In 2012, Tyler, the Creator was banned from entering New Zealand. Now, seven years on, the rapper has had his restriction lifted by immigration officials, who say he is “no longer deemed to be a potential threat to public order and the public interest.”
As a result of the ban being lifted, Tyler is free to headline the Bay Dreams festival in New Zealand in January 2020, where he’ll perform two shows.
Tyler has touched on the ban in the past, with his 2014 Cherry Bomb track ‘Smuckers’. “I got banned from New Zealand, whitey called me a demon / And a terrorist, God damn it, I couldn’t believe it,” he rapped.
New Zealand isn’t the only country to have barred Tyler from entering at one point.
For four years, Tyler was refused entry into the UK, with a ban imposed when Theresa May was Home Secretary, over the content of his lyrics. At the time, the Home Office claimed the rapper “encourages violence and intolerance of homosexuality” and “fosters hatred with views that seek to provoke others to terrorist acts”.
In 2016, when May became Prime Minister, Tyler commented “That fucking sucks. Y’all fucking up over there.”
Earlier this year, however, he returned to perform a pop-up show in London in support of latest studio album IGOR, that was later shut down.
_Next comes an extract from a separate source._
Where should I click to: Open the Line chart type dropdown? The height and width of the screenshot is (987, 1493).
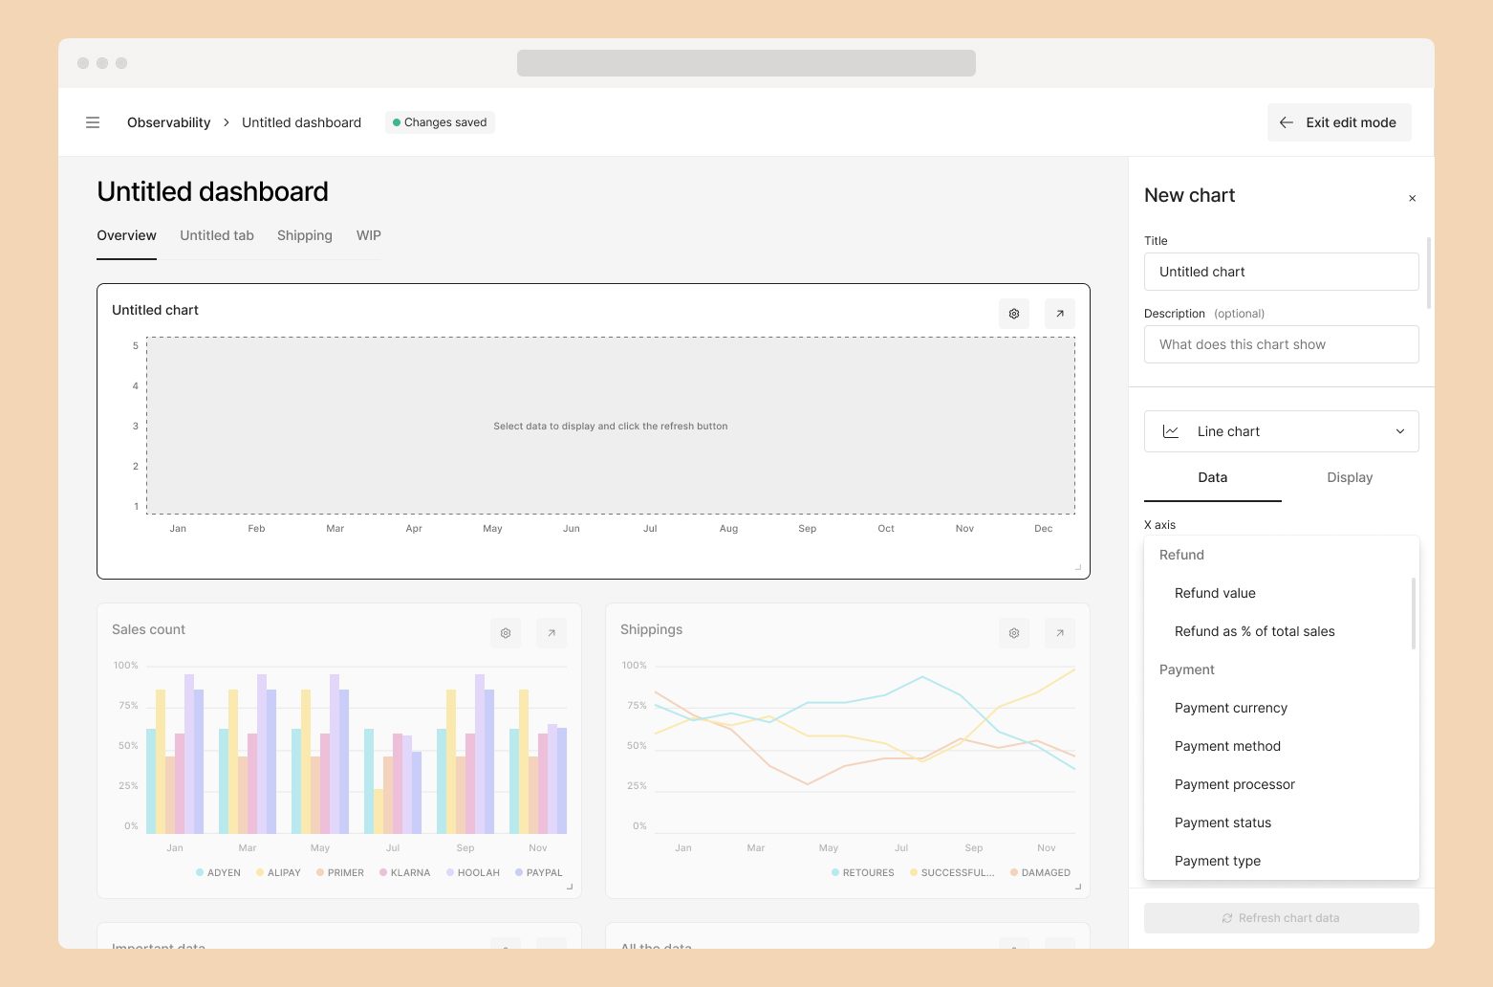(1281, 431)
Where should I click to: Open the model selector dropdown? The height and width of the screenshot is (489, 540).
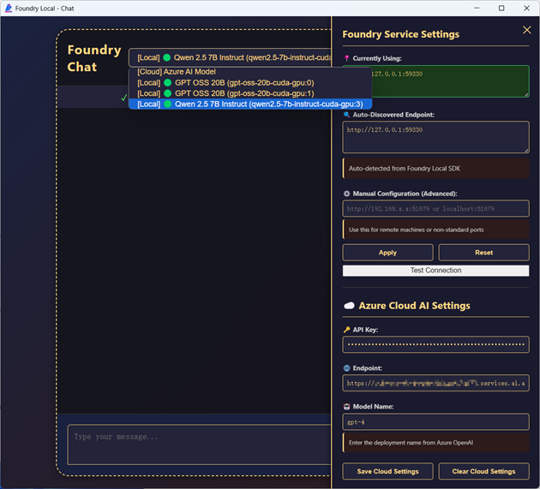pyautogui.click(x=230, y=57)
At the time, The Guardian reported that “the ban, which was originally imposed for three to five years, no longer applies and he is able to enter the UK legally.
He’s, of course, been denied entry here, too. In 2015, on the eve of an Australian tour, the rapper tweeted that he’d been “banned” from Australia, after the organisation Collective Shout lobbied against his entry. Given that Tyler is set to tour Australia towards the end of the year on a number of festival lineups, it would appear that the ban has been lifted here as well.